On 2020/2/17 21:04, Jeff Layton wrote:
On Sun, 2020-02-16 at 01:49 -0500, xiubli@xxxxxxxxxx wrote:
From: Xiubo Li <xiubli@xxxxxxxxxx>
This will simulate pulling the power cable situation, which will
do:
- abort all the inflight osd/mds requests and fail them with -EIO.
- reject any new coming osd/mds requests with -EIO.
- close all the mds connections directly without doing any clean up
and disable mds sessions recovery routine.
- close all the osd connections directly without doing any clean up.
- set the msgr as stopped.
URL: https://tracker.ceph.com/issues/44044
Signed-off-by: Xiubo Li <xiubli@xxxxxxxxxx>
There is no explanation of how to actually _use_ this feature?

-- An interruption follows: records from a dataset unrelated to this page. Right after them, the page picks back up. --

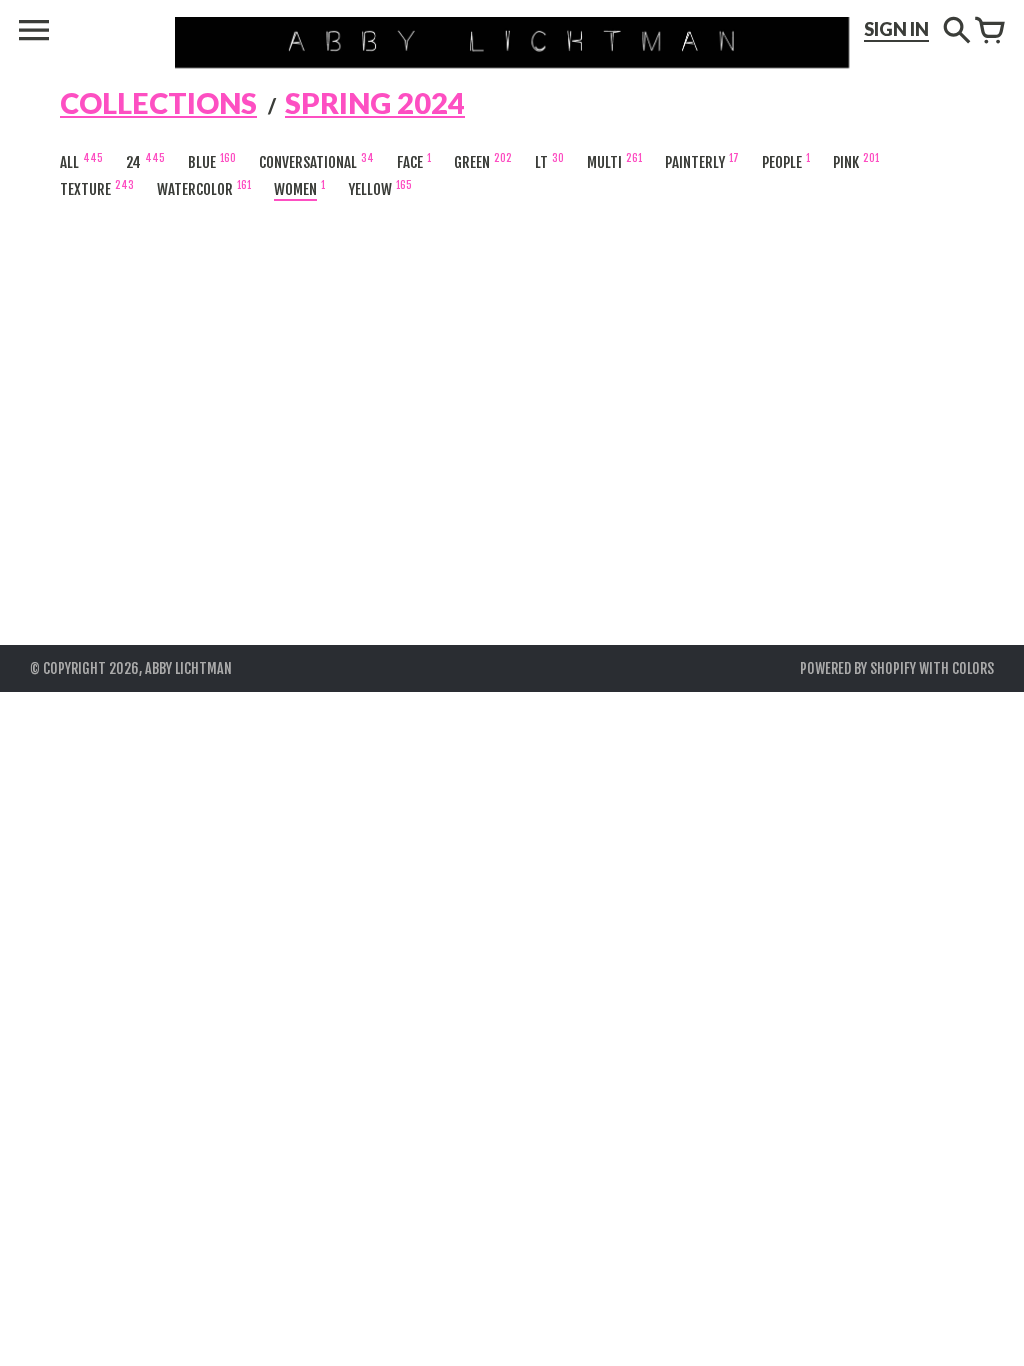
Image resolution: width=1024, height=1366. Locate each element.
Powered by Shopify (858, 668)
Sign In (896, 29)
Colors (973, 668)
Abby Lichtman (188, 668)
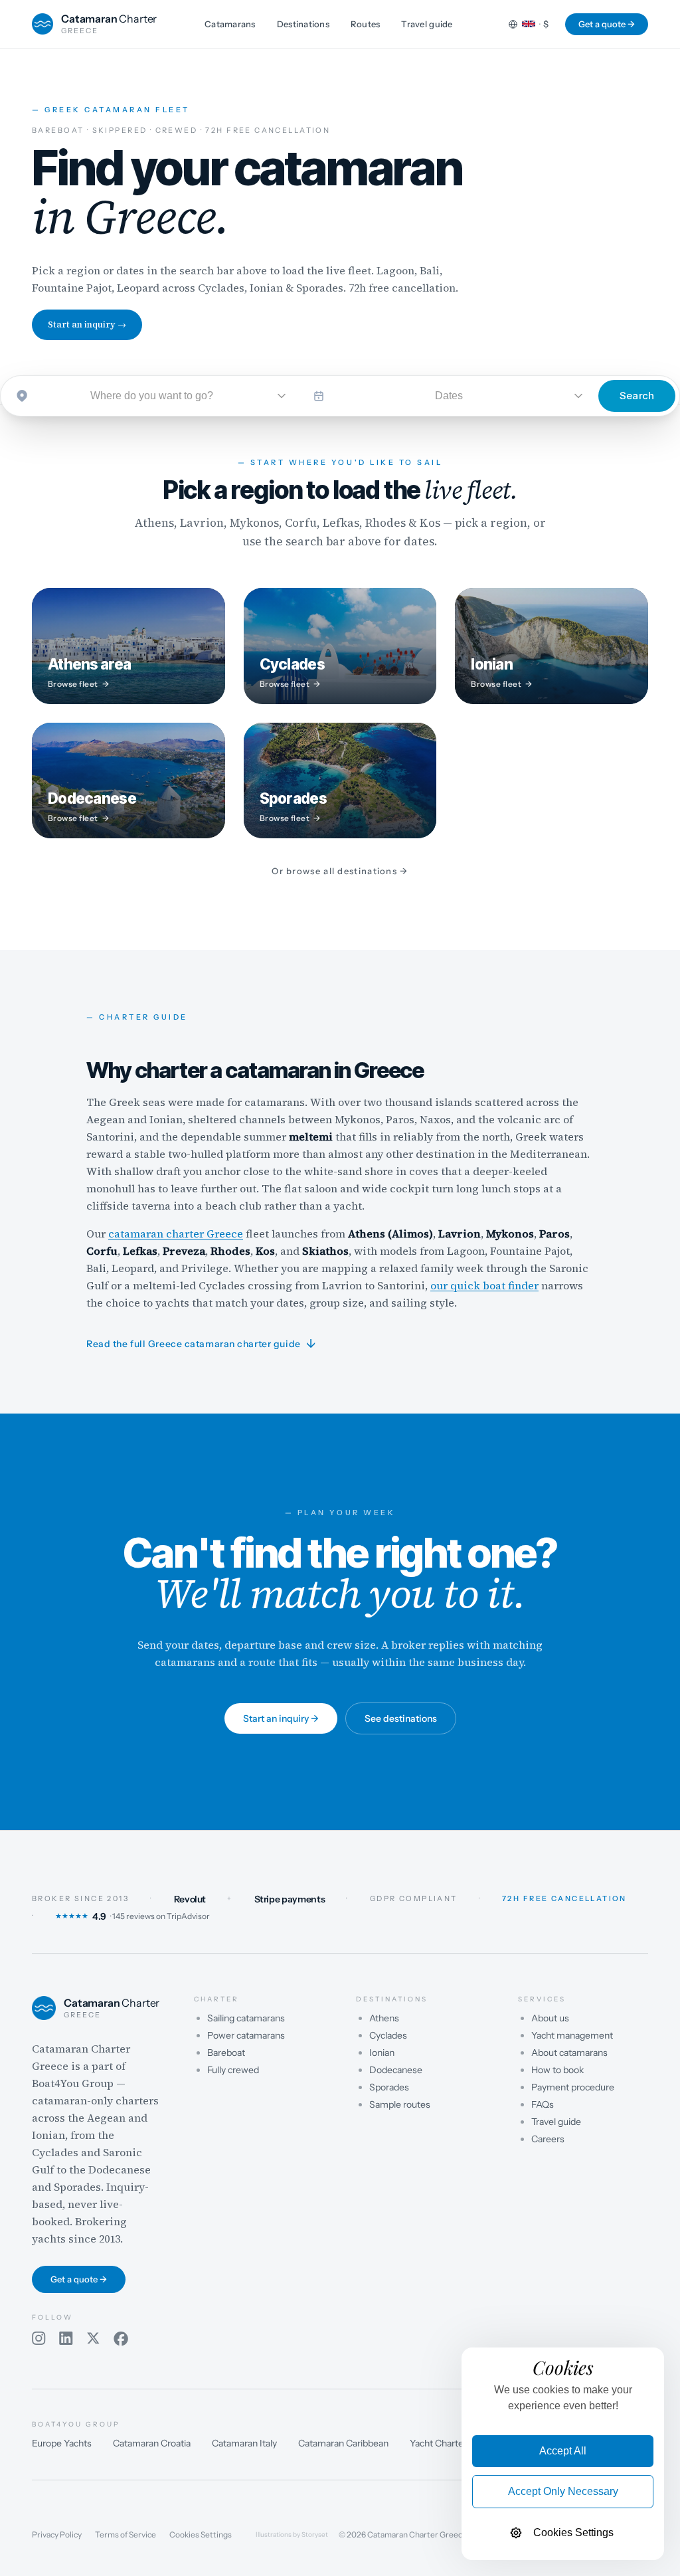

From the tracker's description I am assuming it just will do something
like testing some features in the cephfs by simulating connections to
the client node are lost due to some reasons, such as lost power.
I assume
you have to remount the fs with "-o remount,halt" ?
Yeah, right.
Is it possible to
reenable the mount as well?
For the "halt", no.
If not, why keep the mount around?
I would let the followed umount to continue to do the cleanup.
Maybe we
should consider wiring this in to a new umount2() flag instead?
For the umount2(), it seems have conflicted with the MNT_FORCE, but a
little different.
This needs much better documentation.
In the past, I've generally done this using iptables. Granted that that
is difficult with a clustered fs like ceph (given that you potentially
have to set rules for a lot of addresses), but I wonder whether a scheme
like that might be more viable in the long run.
Note too that this may have interesting effects when superblocks end up
being shared between vfsmounts.
Yeah, this is based the superblock, so for the shared vfsmounts, they
all will be halted at the same time.
@@ -4748,7 +4751,12 @@ void ceph_mdsc_force_umount(struct ceph_mds_client *mdsc)
if (!session)
continue;
- if (session->s_state == CEPH_MDS_SESSION_REJECTED)
+ /*
+ * when halting the superblock, it will simulate pulling
+ * the power cable, so here close the connection before
+ * doing any cleanup.
+ */
+ if (halt || (session->s_state == CEPH_MDS_SESSION_REJECTED))
__unregister_session(mdsc, session);
Note that this is not exactly like pulling the power cable. The
connection will be closed, which will send a FIN to the peer.
Yeah, it is.
I was thinking for the fuse client, if we send a KILL signal, the kernel
will also help us close the socket fds and send the FIN to the peer ?
If the fuse client works for this case, so will it here.
@@ -1115,6 +1117,16 @@ int ceph_monc_init(struct ceph_mon_client *monc, struct ceph_client *cl)
}
EXPORT_SYMBOL(ceph_monc_init);
+void ceph_monc_halt(struct ceph_mon_client *monc)
+{
+ dout("monc halt\n");
+
+ mutex_lock(&monc->mutex);
+ monc->halt = true;
+ ceph_con_close(&monc->con);
+ mutex_unlock(&monc->mutex);
+}
+
The changelog doesn't mention shutting down connections to the mons.
Yeah, I missed it.
Thanks,
BRs